**Exercise:** Extract every line of the material below and reproduce each one with no changes at all.

[Start of Attachment]

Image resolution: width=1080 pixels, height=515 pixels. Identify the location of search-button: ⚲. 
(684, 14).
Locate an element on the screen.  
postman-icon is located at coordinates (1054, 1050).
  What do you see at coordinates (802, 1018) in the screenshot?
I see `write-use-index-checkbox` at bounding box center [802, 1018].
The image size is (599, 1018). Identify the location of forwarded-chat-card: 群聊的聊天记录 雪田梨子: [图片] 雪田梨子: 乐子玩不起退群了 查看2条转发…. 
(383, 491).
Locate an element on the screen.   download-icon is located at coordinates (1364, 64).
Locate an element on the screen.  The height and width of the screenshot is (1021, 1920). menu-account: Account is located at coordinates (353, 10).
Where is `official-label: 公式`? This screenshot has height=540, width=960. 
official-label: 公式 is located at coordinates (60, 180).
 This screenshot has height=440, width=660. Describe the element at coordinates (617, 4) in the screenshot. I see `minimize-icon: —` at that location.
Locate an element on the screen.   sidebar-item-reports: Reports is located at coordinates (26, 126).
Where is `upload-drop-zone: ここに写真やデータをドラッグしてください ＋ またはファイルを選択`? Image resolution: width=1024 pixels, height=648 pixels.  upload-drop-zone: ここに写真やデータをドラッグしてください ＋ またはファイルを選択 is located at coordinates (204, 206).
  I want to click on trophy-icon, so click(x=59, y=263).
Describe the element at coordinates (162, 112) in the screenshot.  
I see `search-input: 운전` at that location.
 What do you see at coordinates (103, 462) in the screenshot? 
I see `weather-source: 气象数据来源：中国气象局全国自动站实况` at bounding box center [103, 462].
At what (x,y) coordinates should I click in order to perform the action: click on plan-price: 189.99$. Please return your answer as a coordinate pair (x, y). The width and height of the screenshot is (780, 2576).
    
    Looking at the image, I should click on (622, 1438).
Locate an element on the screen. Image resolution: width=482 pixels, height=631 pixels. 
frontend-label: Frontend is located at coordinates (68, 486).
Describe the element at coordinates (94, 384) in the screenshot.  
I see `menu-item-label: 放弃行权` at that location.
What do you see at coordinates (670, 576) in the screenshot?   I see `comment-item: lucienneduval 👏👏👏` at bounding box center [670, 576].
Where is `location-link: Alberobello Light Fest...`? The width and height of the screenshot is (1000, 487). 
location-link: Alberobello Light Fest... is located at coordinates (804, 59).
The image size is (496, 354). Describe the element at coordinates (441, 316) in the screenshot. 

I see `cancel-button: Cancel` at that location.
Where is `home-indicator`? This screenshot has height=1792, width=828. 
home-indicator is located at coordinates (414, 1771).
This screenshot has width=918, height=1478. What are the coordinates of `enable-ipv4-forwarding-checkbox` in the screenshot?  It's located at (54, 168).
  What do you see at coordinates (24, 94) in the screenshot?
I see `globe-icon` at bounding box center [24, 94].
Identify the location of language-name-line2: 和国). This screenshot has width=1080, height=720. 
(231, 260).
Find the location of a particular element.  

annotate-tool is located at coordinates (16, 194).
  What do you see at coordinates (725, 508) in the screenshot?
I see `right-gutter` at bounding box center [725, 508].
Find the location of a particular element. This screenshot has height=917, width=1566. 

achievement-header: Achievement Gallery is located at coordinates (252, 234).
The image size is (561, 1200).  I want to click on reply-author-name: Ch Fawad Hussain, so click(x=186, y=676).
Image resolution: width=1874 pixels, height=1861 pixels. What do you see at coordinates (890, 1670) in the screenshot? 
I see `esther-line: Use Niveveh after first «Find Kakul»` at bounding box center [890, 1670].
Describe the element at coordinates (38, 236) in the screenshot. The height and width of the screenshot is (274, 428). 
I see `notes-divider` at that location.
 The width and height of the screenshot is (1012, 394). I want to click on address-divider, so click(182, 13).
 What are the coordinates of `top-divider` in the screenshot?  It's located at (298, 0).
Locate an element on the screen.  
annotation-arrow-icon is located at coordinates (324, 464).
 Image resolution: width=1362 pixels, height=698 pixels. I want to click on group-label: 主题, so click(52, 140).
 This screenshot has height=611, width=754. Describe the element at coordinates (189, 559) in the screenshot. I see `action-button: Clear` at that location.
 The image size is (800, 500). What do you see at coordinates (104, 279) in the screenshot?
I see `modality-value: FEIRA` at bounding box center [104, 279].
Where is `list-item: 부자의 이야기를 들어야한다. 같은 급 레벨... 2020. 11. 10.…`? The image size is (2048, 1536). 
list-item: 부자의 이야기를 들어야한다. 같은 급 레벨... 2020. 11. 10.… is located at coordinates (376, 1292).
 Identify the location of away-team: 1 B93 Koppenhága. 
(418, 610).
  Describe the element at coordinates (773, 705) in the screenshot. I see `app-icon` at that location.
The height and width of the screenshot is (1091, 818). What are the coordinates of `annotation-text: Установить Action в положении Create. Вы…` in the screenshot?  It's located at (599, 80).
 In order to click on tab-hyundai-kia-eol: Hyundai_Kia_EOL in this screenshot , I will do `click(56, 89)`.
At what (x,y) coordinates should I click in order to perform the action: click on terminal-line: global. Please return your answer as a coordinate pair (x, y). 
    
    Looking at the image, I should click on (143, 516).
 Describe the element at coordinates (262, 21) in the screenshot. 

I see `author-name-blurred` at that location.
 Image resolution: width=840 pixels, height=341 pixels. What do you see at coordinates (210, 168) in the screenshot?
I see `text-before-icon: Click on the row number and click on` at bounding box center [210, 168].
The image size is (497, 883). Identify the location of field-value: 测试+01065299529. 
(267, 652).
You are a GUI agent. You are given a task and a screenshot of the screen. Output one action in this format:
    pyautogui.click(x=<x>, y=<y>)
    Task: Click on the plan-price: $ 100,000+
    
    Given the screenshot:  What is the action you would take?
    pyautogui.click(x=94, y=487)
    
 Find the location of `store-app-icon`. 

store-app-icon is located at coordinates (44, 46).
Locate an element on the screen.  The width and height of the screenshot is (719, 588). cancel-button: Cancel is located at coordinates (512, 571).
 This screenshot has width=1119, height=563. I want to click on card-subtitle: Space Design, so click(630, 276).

[End of Attachment]

**Task response:**
Image resolution: width=1080 pixels, height=515 pixels. Identify the location of search-button: ⚲. 
(684, 14).
Locate an element on the screen.  
postman-icon is located at coordinates (1054, 1050).
  What do you see at coordinates (802, 1018) in the screenshot?
I see `write-use-index-checkbox` at bounding box center [802, 1018].
The image size is (599, 1018). Identify the location of forwarded-chat-card: 群聊的聊天记录 雪田梨子: [图片] 雪田梨子: 乐子玩不起退群了 查看2条转发…. 
(383, 491).
Locate an element on the screen.   download-icon is located at coordinates (1364, 64).
Locate an element on the screen.  The height and width of the screenshot is (1021, 1920). menu-account: Account is located at coordinates (353, 10).
Where is `official-label: 公式`? This screenshot has height=540, width=960. 
official-label: 公式 is located at coordinates (60, 180).
 This screenshot has height=440, width=660. Describe the element at coordinates (617, 4) in the screenshot. I see `minimize-icon: —` at that location.
Locate an element on the screen.   sidebar-item-reports: Reports is located at coordinates (26, 126).
Where is `upload-drop-zone: ここに写真やデータをドラッグしてください ＋ またはファイルを選択`? Image resolution: width=1024 pixels, height=648 pixels.  upload-drop-zone: ここに写真やデータをドラッグしてください ＋ またはファイルを選択 is located at coordinates (204, 206).
  I want to click on trophy-icon, so click(x=59, y=263).
Describe the element at coordinates (162, 112) in the screenshot.  
I see `search-input: 운전` at that location.
 What do you see at coordinates (103, 462) in the screenshot? 
I see `weather-source: 气象数据来源：中国气象局全国自动站实况` at bounding box center [103, 462].
At what (x,y) coordinates should I click in order to perform the action: click on plan-price: 189.99$. Please return your answer as a coordinate pair (x, y). The width and height of the screenshot is (780, 2576).
    
    Looking at the image, I should click on (622, 1438).
Locate an element on the screen. Image resolution: width=482 pixels, height=631 pixels. 
frontend-label: Frontend is located at coordinates (68, 486).
Describe the element at coordinates (94, 384) in the screenshot.  
I see `menu-item-label: 放弃行权` at that location.
What do you see at coordinates (670, 576) in the screenshot?   I see `comment-item: lucienneduval 👏👏👏` at bounding box center [670, 576].
Where is `location-link: Alberobello Light Fest...`? The width and height of the screenshot is (1000, 487). 
location-link: Alberobello Light Fest... is located at coordinates (804, 59).
The image size is (496, 354). Describe the element at coordinates (441, 316) in the screenshot. 

I see `cancel-button: Cancel` at that location.
Where is `home-indicator`? This screenshot has height=1792, width=828. 
home-indicator is located at coordinates (414, 1771).
This screenshot has width=918, height=1478. What are the coordinates of `enable-ipv4-forwarding-checkbox` in the screenshot?  It's located at (54, 168).
  What do you see at coordinates (24, 94) in the screenshot?
I see `globe-icon` at bounding box center [24, 94].
Identify the location of language-name-line2: 和国). This screenshot has width=1080, height=720. 
(231, 260).
Find the location of a particular element.  

annotate-tool is located at coordinates (16, 194).
  What do you see at coordinates (725, 508) in the screenshot?
I see `right-gutter` at bounding box center [725, 508].
Find the location of a particular element. This screenshot has height=917, width=1566. 

achievement-header: Achievement Gallery is located at coordinates (252, 234).
The image size is (561, 1200).  I want to click on reply-author-name: Ch Fawad Hussain, so click(x=186, y=676).
Image resolution: width=1874 pixels, height=1861 pixels. What do you see at coordinates (890, 1670) in the screenshot? 
I see `esther-line: Use Niveveh after first «Find Kakul»` at bounding box center [890, 1670].
Describe the element at coordinates (38, 236) in the screenshot. The height and width of the screenshot is (274, 428). 
I see `notes-divider` at that location.
 The width and height of the screenshot is (1012, 394). I want to click on address-divider, so click(182, 13).
 What are the coordinates of `top-divider` in the screenshot?  It's located at (298, 0).
Locate an element on the screen.  
annotation-arrow-icon is located at coordinates (324, 464).
 Image resolution: width=1362 pixels, height=698 pixels. I want to click on group-label: 主题, so click(52, 140).
 This screenshot has height=611, width=754. Describe the element at coordinates (189, 559) in the screenshot. I see `action-button: Clear` at that location.
 The image size is (800, 500). What do you see at coordinates (104, 279) in the screenshot?
I see `modality-value: FEIRA` at bounding box center [104, 279].
Where is `list-item: 부자의 이야기를 들어야한다. 같은 급 레벨... 2020. 11. 10.…`? The image size is (2048, 1536). 
list-item: 부자의 이야기를 들어야한다. 같은 급 레벨... 2020. 11. 10.… is located at coordinates (376, 1292).
 Identify the location of away-team: 1 B93 Koppenhága. 
(418, 610).
  Describe the element at coordinates (773, 705) in the screenshot. I see `app-icon` at that location.
The height and width of the screenshot is (1091, 818). What are the coordinates of `annotation-text: Установить Action в положении Create. Вы…` in the screenshot?  It's located at (599, 80).
 In order to click on tab-hyundai-kia-eol: Hyundai_Kia_EOL in this screenshot , I will do `click(56, 89)`.
At what (x,y) coordinates should I click in order to perform the action: click on terminal-line: global. Please return your answer as a coordinate pair (x, y). 
    
    Looking at the image, I should click on (143, 516).
 Describe the element at coordinates (262, 21) in the screenshot. 

I see `author-name-blurred` at that location.
 Image resolution: width=840 pixels, height=341 pixels. What do you see at coordinates (210, 168) in the screenshot?
I see `text-before-icon: Click on the row number and click on` at bounding box center [210, 168].
The image size is (497, 883). Identify the location of field-value: 测试+01065299529. 
(267, 652).
You are a GUI agent. You are given a task and a screenshot of the screen. Output one action in this format:
    pyautogui.click(x=<x>, y=<y>)
    Task: Click on the plan-price: $ 100,000+
    
    Given the screenshot:  What is the action you would take?
    pyautogui.click(x=94, y=487)
    
 Find the location of `store-app-icon`. 

store-app-icon is located at coordinates (44, 46).
Locate an element on the screen.  The width and height of the screenshot is (719, 588). cancel-button: Cancel is located at coordinates (512, 571).
 This screenshot has width=1119, height=563. I want to click on card-subtitle: Space Design, so click(630, 276).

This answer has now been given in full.